No, no, I’m not talking about the local S&M club, but Hilzoy’s post on a recent report concluding that “harsh methods” or “enhanced interrogation techniques.” or (if you insist on being gauche) torture is not a very effective method for gathering intelligence:
When I read arguments written by people who support torture, many of them seem to think that being opposed to it just shows that you aren’t really serious about the war on terror. If you were, they say, you wouldn’t want to fight it with one hand tied behind your back. You’d want to use every means available. This isn’t true: you can be completely serious about all kinds of things without being willing to do literally anything to advance them. (Quick: would you be willing to rape children to win the heart of your true love? No? Then I guess you don’t really love him or her, do you?? — That’s the same specious argument.) More to the point, though, you can tell who is serious and who is not by noticing who actually stops to think about whether torture is effective. People who don’t bother to ask that question are not serious about winning; they’re in love with a fantasy of themselves as the person who is tough enough to do all those dirty things that have to be done while other people just wring their hands and whimper.

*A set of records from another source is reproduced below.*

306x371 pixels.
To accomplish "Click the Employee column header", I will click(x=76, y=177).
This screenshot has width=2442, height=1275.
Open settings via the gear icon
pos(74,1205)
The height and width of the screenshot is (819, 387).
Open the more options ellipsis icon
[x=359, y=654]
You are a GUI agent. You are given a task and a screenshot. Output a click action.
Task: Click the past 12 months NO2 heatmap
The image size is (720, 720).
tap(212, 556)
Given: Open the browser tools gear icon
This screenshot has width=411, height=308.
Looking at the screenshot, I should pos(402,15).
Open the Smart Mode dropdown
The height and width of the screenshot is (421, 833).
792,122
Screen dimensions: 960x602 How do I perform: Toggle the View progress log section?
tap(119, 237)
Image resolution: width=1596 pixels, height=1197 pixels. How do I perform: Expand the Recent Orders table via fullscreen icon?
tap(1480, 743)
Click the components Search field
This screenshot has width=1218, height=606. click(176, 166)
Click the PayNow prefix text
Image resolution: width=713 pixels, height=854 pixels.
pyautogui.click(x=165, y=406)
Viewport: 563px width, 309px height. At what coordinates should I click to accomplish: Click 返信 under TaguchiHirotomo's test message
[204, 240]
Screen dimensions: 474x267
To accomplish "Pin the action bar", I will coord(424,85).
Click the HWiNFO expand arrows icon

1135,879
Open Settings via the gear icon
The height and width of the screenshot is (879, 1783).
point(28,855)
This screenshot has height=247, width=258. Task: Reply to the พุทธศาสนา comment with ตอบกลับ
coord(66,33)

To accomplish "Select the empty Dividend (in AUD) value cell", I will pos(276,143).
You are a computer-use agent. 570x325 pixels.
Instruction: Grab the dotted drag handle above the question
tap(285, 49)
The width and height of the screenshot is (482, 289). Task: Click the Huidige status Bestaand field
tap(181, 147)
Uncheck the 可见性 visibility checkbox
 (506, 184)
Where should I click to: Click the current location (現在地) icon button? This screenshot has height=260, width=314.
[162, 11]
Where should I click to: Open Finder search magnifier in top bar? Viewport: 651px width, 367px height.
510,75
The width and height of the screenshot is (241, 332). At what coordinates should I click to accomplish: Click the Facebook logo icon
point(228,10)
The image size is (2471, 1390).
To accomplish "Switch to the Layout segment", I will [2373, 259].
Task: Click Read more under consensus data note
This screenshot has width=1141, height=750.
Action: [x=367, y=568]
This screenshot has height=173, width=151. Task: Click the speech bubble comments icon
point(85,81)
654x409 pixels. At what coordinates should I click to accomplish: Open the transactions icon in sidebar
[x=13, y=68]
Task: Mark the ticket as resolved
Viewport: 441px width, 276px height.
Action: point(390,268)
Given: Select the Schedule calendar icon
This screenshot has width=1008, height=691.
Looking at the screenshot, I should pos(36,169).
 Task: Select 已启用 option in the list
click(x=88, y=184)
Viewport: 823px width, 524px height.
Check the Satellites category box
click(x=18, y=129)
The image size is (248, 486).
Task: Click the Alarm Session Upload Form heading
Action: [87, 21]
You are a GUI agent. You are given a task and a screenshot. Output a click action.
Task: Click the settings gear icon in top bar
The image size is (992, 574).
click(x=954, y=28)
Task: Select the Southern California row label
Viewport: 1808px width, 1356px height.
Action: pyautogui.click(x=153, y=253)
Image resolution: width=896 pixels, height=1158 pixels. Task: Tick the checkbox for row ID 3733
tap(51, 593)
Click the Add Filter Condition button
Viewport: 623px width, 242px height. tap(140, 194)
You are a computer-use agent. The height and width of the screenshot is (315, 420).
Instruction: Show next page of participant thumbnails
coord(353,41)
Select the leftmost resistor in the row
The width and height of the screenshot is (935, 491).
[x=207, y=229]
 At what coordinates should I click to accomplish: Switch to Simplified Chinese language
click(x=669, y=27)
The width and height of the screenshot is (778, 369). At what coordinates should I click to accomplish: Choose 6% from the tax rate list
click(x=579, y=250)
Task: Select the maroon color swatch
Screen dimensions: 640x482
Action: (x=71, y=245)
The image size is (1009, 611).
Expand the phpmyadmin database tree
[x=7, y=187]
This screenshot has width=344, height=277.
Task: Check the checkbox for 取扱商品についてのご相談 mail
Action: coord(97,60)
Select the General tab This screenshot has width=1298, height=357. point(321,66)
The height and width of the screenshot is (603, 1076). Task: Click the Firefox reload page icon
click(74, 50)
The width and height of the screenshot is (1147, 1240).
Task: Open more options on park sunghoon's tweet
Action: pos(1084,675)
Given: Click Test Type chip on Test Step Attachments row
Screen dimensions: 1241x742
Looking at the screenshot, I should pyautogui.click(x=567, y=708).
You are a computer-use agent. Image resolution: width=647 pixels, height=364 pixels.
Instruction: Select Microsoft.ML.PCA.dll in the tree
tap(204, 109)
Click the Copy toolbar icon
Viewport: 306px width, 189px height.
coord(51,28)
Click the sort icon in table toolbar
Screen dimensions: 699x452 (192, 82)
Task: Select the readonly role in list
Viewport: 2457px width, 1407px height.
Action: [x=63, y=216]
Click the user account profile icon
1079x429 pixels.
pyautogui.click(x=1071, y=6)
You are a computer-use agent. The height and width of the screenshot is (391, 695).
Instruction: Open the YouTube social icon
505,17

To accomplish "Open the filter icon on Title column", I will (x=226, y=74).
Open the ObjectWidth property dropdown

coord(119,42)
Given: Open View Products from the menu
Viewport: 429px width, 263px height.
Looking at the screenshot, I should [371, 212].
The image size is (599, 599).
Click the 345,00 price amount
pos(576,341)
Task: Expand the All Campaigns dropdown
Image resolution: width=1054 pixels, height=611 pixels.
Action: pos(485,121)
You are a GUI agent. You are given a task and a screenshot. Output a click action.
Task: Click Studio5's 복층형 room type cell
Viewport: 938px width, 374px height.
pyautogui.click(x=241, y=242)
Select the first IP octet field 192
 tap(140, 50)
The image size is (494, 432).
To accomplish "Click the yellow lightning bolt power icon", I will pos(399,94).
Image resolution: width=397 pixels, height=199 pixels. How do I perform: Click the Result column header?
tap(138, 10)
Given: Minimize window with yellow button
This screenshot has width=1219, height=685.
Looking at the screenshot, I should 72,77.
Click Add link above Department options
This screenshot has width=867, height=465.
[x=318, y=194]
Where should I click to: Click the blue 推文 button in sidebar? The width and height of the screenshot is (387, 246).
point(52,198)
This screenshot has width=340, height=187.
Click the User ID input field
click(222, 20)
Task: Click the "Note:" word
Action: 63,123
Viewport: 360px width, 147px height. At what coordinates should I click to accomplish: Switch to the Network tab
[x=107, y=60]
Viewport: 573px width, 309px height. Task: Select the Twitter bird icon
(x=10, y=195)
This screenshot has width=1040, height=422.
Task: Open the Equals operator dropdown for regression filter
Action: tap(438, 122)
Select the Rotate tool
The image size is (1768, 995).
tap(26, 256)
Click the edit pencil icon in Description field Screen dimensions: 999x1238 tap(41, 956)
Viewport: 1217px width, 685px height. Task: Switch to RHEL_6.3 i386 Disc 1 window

Exactly right. Terrorism, perhaps even more than conventional war, generates a sense of powerlessness and loss of control. There are no battle lines, attacks could come at any time, and there’s not a whole lot the average person can do about it. Hence silliness like Michelle Malkin’s “John Doe Manifesto,” which is calculated to help dispel that feeling and reassert at least an illusion of control. Reams of psychological research confirm that this kind of sense of powerlessness is all too often translated into fantasies of inflicting harm on others—there’s no more complete assertion of dominance than torture. That we’re having a conversation about the appropriateness of torture without a very careful inquiry into whether it’s effective suggests that something like this is what’s going on: We spend absurd amounts of time concocting implausible “ticking time bomb” scenarios because it gives us license to imaginatively act out that dominance while rationalizing away what we’re actually doing.